The Oregon Department of Education has fined Portland Public Schools for over-disciplining African American special education students at a higher rate than other students. This punishment requires the district to use $1.5 million, which is 15% of its federal funding from Individuals with Disabilities Education Act (IDEA) during the 2014-2015 school year and the 2015-2016 school year to resolve this issue.
Kelly House of The Oregonian reports that according to district spokesperson Christine Miles, the money is to be used to implement programs that will improve this pattern of disciplining special education students too severely and often.
Portland Public Schools has had a long-term issue with imbalanced discipline of minority young people. School districts nationwide have had this same issue take place, as The Oregonian previously reported.
Superintendent Carole Smith made oversight of the district's disciplinary practices one of her goals for the 2014-2015 school year. The state department sanctioned the district in 2011 for this same reason.
Smith has been given permission by the school board to use $4 million of a recently found $16.8 million windfall to pursue solutions to this problem, which is being called "exclusionary discipline" and two other goals for the year. Smith hasn't yet said how the money will be spent, but hinted that restorative justice programs could be a part of the solution.
The state department looked at 2012-2013 school year discipline figures and found that black PPS students in special education faced long-term suspension or expulsion five times more frequently than their peers.
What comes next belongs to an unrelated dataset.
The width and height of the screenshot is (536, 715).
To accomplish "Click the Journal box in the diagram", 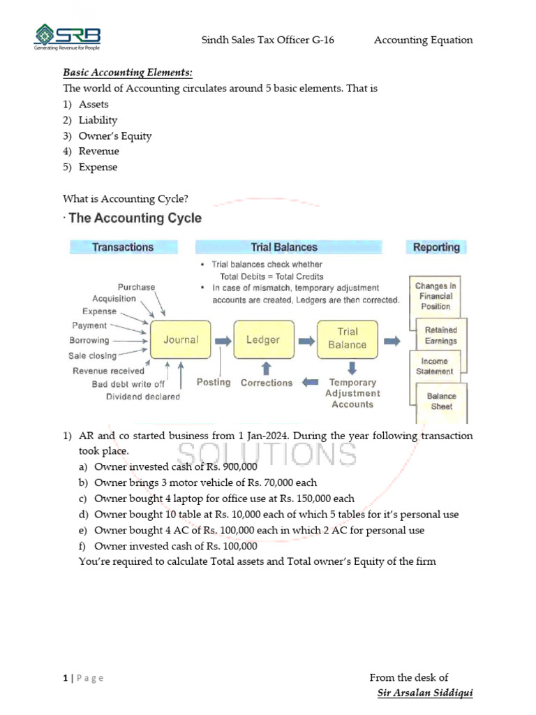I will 180,340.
District-wide, 17% of black students were suspended or expelled in 2012-2013 compared to 4% of white students.
The Portland Parent Union has long argued against this practice. Sheila Warren, the groups head acknowledged that the district is taking steps to turn this around and are collaborating with her group to design in-school responses rather than banning kids from class.
"That's been a win for us, because we've been pushing the district on this for a few years" Warren said. Still, she called the sanction "just a Band-Aid" on a problem that can't be fixed with $1.5 million. Her group is planning a rally outside the district's North Portland offices next Tuesday in opposition of the district's discipline practices. We've still got a long way to go," she said.
Updates on the situation were published in an article for the Willamette Week by Beth Slovic. The first was that a letter from the department of education on Aug. 5, says the district will have to move $1.47 million from its $9.8 million IDEA fund to early intervention services that address the problem of exclusionary discipline. The second update was explaining that what the district called a financial sanction should not be considered a fine, and that Portland Public Schools will not lose any money since existing money from IDEA was going to be used.
"So we're going to be able to give behavioral support to all of our students, while we focus on being able to reduce the number of disciplines among our special education black students," said Miles.
KOIN-TV reported that Portland Public Schools Chief of Staff Amanda Whalen said the districts goal is to work with the school psychologist advisory group to create a plan to provide Coordinated Early Intervening Services (CEIS) in the schools they serve.